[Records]
— begin —

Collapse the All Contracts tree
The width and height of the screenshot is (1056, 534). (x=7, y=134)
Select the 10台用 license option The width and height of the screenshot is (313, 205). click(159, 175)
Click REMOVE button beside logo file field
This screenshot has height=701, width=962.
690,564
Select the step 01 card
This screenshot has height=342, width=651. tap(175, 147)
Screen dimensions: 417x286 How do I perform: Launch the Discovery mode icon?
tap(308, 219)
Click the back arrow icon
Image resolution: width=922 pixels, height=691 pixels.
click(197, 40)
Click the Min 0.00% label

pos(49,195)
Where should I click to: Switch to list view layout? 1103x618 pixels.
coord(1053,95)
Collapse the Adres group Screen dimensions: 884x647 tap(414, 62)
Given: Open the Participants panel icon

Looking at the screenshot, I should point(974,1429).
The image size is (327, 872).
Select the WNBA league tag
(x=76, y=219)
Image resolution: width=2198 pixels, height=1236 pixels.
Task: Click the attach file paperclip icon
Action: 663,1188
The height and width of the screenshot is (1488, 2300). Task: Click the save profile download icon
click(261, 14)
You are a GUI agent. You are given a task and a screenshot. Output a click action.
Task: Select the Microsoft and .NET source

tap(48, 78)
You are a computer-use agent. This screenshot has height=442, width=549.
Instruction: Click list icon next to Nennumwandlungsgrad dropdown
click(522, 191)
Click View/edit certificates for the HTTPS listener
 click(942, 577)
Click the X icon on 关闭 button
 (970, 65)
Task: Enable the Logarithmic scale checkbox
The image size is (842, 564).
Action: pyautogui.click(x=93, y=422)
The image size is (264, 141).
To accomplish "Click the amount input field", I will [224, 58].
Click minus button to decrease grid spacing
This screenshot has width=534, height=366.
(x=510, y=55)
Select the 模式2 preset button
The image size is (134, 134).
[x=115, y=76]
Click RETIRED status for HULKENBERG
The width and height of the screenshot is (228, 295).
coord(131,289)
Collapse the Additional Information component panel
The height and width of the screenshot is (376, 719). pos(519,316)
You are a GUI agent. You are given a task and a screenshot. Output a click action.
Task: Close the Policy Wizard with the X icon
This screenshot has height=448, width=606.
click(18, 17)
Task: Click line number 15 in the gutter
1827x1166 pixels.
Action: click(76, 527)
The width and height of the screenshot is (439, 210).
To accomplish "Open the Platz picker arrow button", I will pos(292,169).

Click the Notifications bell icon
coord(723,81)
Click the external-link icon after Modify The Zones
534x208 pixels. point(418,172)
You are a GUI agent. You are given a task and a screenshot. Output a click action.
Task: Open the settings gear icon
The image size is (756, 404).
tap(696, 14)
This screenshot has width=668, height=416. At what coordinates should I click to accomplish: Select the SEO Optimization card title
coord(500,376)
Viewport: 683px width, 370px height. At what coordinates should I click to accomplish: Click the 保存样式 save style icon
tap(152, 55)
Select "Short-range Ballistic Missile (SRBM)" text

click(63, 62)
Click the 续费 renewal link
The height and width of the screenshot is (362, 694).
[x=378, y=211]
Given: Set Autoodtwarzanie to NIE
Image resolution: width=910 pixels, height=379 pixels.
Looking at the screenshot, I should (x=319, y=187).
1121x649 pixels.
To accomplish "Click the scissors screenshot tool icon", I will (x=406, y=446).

— end —

▶ _THE PROBLEM_
Put every line of the records above into a Markdown table with two columns, No. and Line, numbering the rows and skipping blank lines.

▶ _WRITTEN ANSWER_
| No. | Line |
|---|---|
| 1 | Collapse the All Contracts tree |
| 2 | The width and height of the screenshot is (1056, 534). (x=7, y=134) |
| 3 | Select the 10台用 license option The width and height of the screenshot is (313, 205). click(159, 175) |
| 4 | Click REMOVE button beside logo file field |
| 5 | This screenshot has height=701, width=962. |
| 6 | 690,564 |
| 7 | Select the step 01 card |
| 8 | This screenshot has height=342, width=651. tap(175, 147) |
| 9 | Screen dimensions: 417x286 How do I perform: Launch the Discovery mode icon? |
| 10 | tap(308, 219) |
| 11 | Click the back arrow icon |
| 12 | Image resolution: width=922 pixels, height=691 pixels. |
| 13 | click(197, 40) |
| 14 | Click the Min 0.00% label |
| 15 | pos(49,195) |
| 16 | Where should I click to: Switch to list view layout? 1103x618 pixels. |
| 17 | coord(1053,95) |
| 18 | Collapse the Adres group Screen dimensions: 884x647 tap(414, 62) |
| 19 | Given: Open the Participants panel icon |
| 20 | Looking at the screenshot, I should point(974,1429). |
| 21 | The image size is (327, 872). |
| 22 | Select the WNBA league tag |
| 23 | (x=76, y=219) |
| 24 | Image resolution: width=2198 pixels, height=1236 pixels. |
| 25 | Task: Click the attach file paperclip icon |
| 26 | Action: 663,1188 |
| 27 | The height and width of the screenshot is (1488, 2300). Task: Click the save profile download icon |
| 28 | click(261, 14) |
| 29 | You are a GUI agent. You are given a task and a screenshot. Output a click action. |
| 30 | Task: Select the Microsoft and .NET source |
| 31 | tap(48, 78) |
| 32 | You are a computer-use agent. This screenshot has height=442, width=549. |
| 33 | Instruction: Click list icon next to Nennumwandlungsgrad dropdown |
| 34 | click(522, 191) |
| 35 | Click View/edit certificates for the HTTPS listener |
| 36 |  click(942, 577) |
| 37 | Click the X icon on 关闭 button |
| 38 |  (970, 65) |
| 39 | Task: Enable the Logarithmic scale checkbox |
| 40 | The image size is (842, 564). |
| 41 | Action: pyautogui.click(x=93, y=422) |
| 42 | The image size is (264, 141). |
| 43 | To accomplish "Click the amount input field", I will [224, 58]. |
| 44 | Click minus button to decrease grid spacing |
| 45 | This screenshot has width=534, height=366. |
| 46 | (x=510, y=55) |
| 47 | Select the 模式2 preset button |
| 48 | The image size is (134, 134). |
| 49 | [x=115, y=76] |
| 50 | Click RETIRED status for HULKENBERG |
| 51 | The width and height of the screenshot is (228, 295). |
| 52 | coord(131,289) |
| 53 | Collapse the Additional Information component panel |
| 54 | The height and width of the screenshot is (376, 719). pos(519,316) |
| 55 | You are a GUI agent. You are given a task and a screenshot. Output a click action. |
| 56 | Task: Close the Policy Wizard with the X icon |
| 57 | This screenshot has height=448, width=606. |
| 58 | click(18, 17) |
| 59 | Task: Click line number 15 in the gutter |
| 60 | 1827x1166 pixels. |
| 61 | Action: click(76, 527) |
| 62 | The width and height of the screenshot is (439, 210). |
| 63 | To accomplish "Open the Platz picker arrow button", I will pos(292,169). |
| 64 | Click the Notifications bell icon |
| 65 | coord(723,81) |
| 66 | Click the external-link icon after Modify The Zones |
| 67 | 534x208 pixels. point(418,172) |
| 68 | You are a GUI agent. You are given a task and a screenshot. Output a click action. |
| 69 | Task: Open the settings gear icon |
| 70 | The image size is (756, 404). |
| 71 | tap(696, 14) |
| 72 | This screenshot has width=668, height=416. At what coordinates should I click to accomplish: Select the SEO Optimization card title |
| 73 | coord(500,376) |
| 74 | Viewport: 683px width, 370px height. At what coordinates should I click to accomplish: Click the 保存样式 save style icon |
| 75 | tap(152, 55) |
| 76 | Select "Short-range Ballistic Missile (SRBM)" text |
| 77 | click(63, 62) |
| 78 | Click the 续费 renewal link |
| 79 | The height and width of the screenshot is (362, 694). |
| 80 | [x=378, y=211] |
| 81 | Given: Set Autoodtwarzanie to NIE |
| 82 | Image resolution: width=910 pixels, height=379 pixels. |
| 83 | Looking at the screenshot, I should (x=319, y=187). |
| 84 | 1121x649 pixels. |
| 85 | To accomplish "Click the scissors screenshot tool icon", I will (x=406, y=446). |